Setting and working towards specific goals is going to be different for every individual. Each of us has a distinct environment, genetic makeup, activity preferences and so on. Therefore, outwardly comparing ourselves to others is an unhelpful exercise. Instead, we should listen internally for our own personal health and fitness journey. Aim’s should be to reach our individual potential, rather than aspiring to someone else’s standards. You may still find inspiration and motivation by the achievements and ambitions of others, however inspiration differs from replication.

What is listening to your own body? Broadly speaking, it can be having a realistic sense of self-awareness of your experience, your current capabilities and how you can maximise your potential in the future.

How Can I Get There?

Listening to your own body

This should be a personal journey and one that doesn’t just focus on the destination. Introducing small steps to reach a long-term goal can be as, exciting and rewarding that the destination itself. We would recommend breaking down realistic, time-bound and achievable shorter-term goals can be useful practice.

Take ownership of your health

While friends, family, coaches and role models can be hugely influential, your physical and mental wellness is enhanced with you in control. Focus internally and ask challenging questions to yourself such as, ‘do I actually enjoy this?’, ‘is this suited to me?’, ‘is that exercise painful?’, and, ‘is this helping me reach my potential?’, and continue to remind yourself of the benefits that taking command over your own wellbeing brings.

Identifying your limitations

When you might need support can be important. Knowing what areas, you can improve on is a sign of strength, not weakness and it is essential to tackling them head on. Sharing thoughts and ideas with your support network and fitness professionals shouldn’t take any ownership away from you; it demonstrates a desire to improve yourself and can offer insights you may not have yet considered.

Be active in your consumption of health and fitness content

Not everything you read, hear and watch will be true or relevant for you and always prioritise your wellbeing. Find resources that really resonate and speak to you, your experience, and the personal journey you are on.

Why Bother?

Persistence pays off. Whether it is achieving your first pull-up, running your personal best time or feeling happier; the focus you put into your journey will make the experience all the more rewarding.

The traits that you will develop during the process can also extend to benefit other areas of life. Knowing you are capable of pushing your limits, can improve your perseverance in work, hobbies and interests, particularly when faced with challenge.

Putting It All Into Practice

To provide evidence that this method works, Fitness Instructor, Bharat shared his personal experience as an example:

“2-3 years ago I was generally on top of my sport and fitness training. I was injury-free, playing basketball, korfball and volleyball multiple times per week, coaching group exercise classes and had a consistent resistance training plan in the gym. I enjoyed it and saw progression in what I was doing because my goals and motivations were clear. The exception was upper body training. I didn’t enjoy pushing and pulling weights, but I carried on because I didn’t want an imbalance in muscles.
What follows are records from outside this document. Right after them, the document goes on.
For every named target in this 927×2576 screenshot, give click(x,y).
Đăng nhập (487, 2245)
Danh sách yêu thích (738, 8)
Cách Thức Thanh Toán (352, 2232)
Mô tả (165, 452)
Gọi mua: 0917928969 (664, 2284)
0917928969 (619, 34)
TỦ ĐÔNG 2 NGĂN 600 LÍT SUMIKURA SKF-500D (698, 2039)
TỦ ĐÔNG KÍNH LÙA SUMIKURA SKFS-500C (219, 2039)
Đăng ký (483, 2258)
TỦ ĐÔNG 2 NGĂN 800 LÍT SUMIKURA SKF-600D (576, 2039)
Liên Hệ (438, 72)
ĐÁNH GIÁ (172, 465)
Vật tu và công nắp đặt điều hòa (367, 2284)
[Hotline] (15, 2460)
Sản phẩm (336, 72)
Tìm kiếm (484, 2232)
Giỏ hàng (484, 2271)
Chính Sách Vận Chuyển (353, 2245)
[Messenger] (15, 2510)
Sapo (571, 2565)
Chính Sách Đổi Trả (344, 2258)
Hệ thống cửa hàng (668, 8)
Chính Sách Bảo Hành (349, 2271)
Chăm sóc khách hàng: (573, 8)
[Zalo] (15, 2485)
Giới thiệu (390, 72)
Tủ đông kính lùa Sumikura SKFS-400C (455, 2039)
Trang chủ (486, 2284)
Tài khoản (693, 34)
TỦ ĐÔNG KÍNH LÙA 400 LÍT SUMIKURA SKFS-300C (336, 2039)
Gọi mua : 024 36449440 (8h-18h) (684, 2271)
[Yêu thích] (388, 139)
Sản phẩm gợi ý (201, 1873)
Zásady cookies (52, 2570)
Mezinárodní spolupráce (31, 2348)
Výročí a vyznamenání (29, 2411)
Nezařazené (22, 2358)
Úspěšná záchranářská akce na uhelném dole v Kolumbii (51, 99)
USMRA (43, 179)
It wasn’t until I found inspiration through functional TRX suspension training and calisthenics (gymnastics-inspired bodyweight exercise) that I began to question my motives on upper body days, and almost immediately evolved the way I moved. Why I was throwing weights around when I didn’t enjoy it and wondering why my training consistently plateaued. I began following online educational calisthenics channels on YouTube and instantly engaged with the coaching philosophy. Here, I rediscovered that manipulating my own bodyweight and movement reminded me why I love exercising. It allows me to express and challenge myself in new ways, both mentally and physically.

Shifting my attention to bodyweight and functional movements has given my training a greater purpose. This has consequently helped shape my own personal discipline, motivation and coaching style. My goals changed to handstands and pull-up variations which enabled me to own my training. I achieved this by setting realistic yet ambitious short-term goals (2-4 weeks). That helped me get to the long-term goals (4-6 months). I owe that to taking a step back, listening to myself and pursuing a path more compatible to me.”

 

We hope this blog has inspired you to internalise your approach to exercise. Take things at your own tempo, and you may develop your own style of training.